Between the line containing "Given: Open the 巨人 team link" and the line containing "At what coordinates should I click to accomplish: Click" lies a run of lines; give that run again exactly, with both of those lines, and nothing else from the entries below.

» **Entries supplied**:

━━━━

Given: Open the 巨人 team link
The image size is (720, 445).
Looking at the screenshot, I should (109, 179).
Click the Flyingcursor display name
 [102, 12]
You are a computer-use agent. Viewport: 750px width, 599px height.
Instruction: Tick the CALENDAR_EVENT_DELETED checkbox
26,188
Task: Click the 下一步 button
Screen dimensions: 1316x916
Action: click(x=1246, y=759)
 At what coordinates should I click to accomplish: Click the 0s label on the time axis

━━━━

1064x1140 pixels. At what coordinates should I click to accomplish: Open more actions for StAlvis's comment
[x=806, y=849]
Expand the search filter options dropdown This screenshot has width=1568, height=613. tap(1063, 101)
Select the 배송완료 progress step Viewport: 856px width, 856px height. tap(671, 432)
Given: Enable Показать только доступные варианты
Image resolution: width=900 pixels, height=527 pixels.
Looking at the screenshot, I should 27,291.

━━━━

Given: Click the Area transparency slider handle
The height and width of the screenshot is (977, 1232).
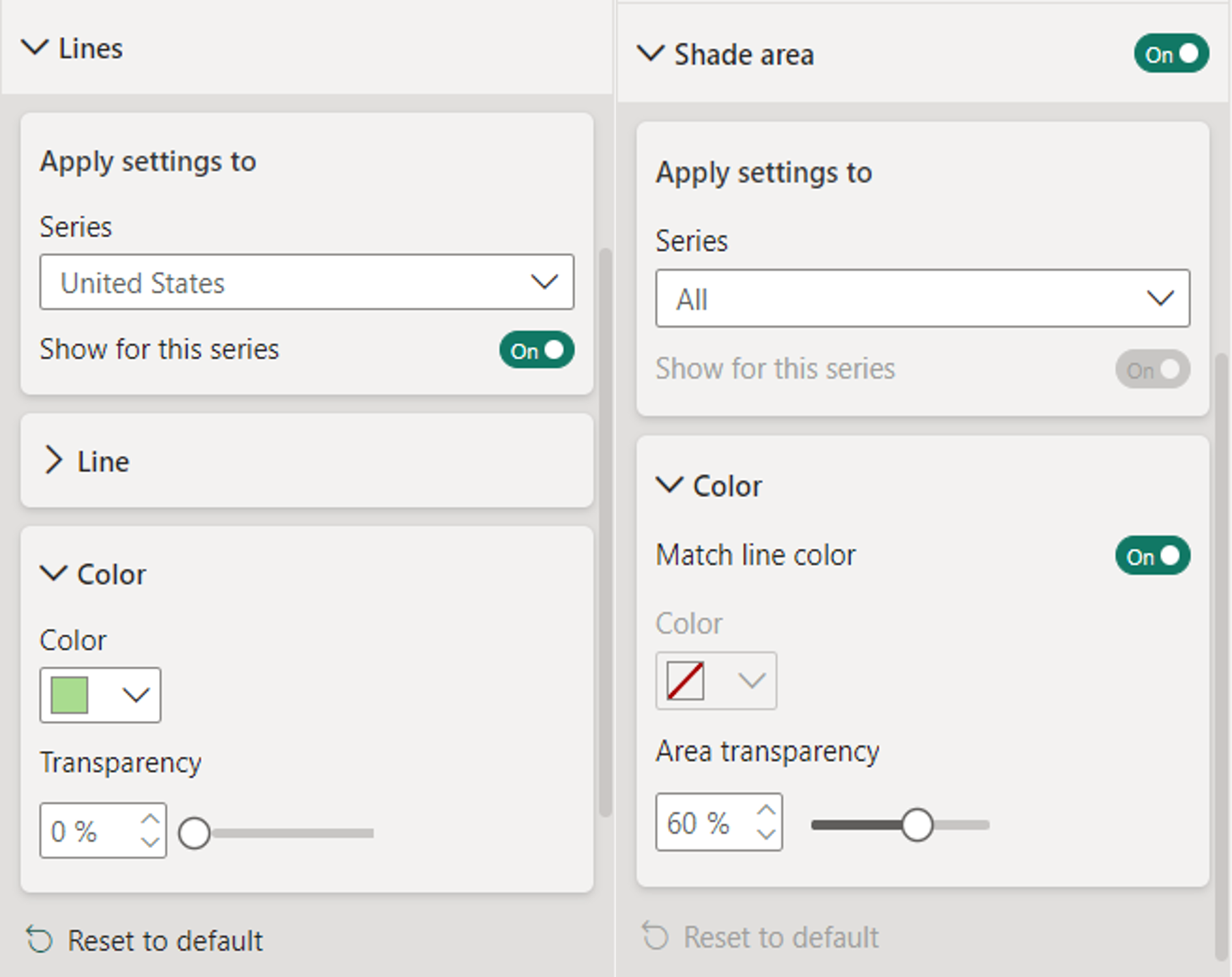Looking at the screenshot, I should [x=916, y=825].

━━━━

» **Exercise answer**:
Given: Open the 巨人 team link
The image size is (720, 445).
Looking at the screenshot, I should (109, 179).
Click the Flyingcursor display name
 [102, 12]
You are a computer-use agent. Viewport: 750px width, 599px height.
Instruction: Tick the CALENDAR_EVENT_DELETED checkbox
26,188
Task: Click the 下一步 button
Screen dimensions: 1316x916
Action: click(x=1246, y=759)
 At what coordinates should I click to accomplish: Click the 0s label on the time axis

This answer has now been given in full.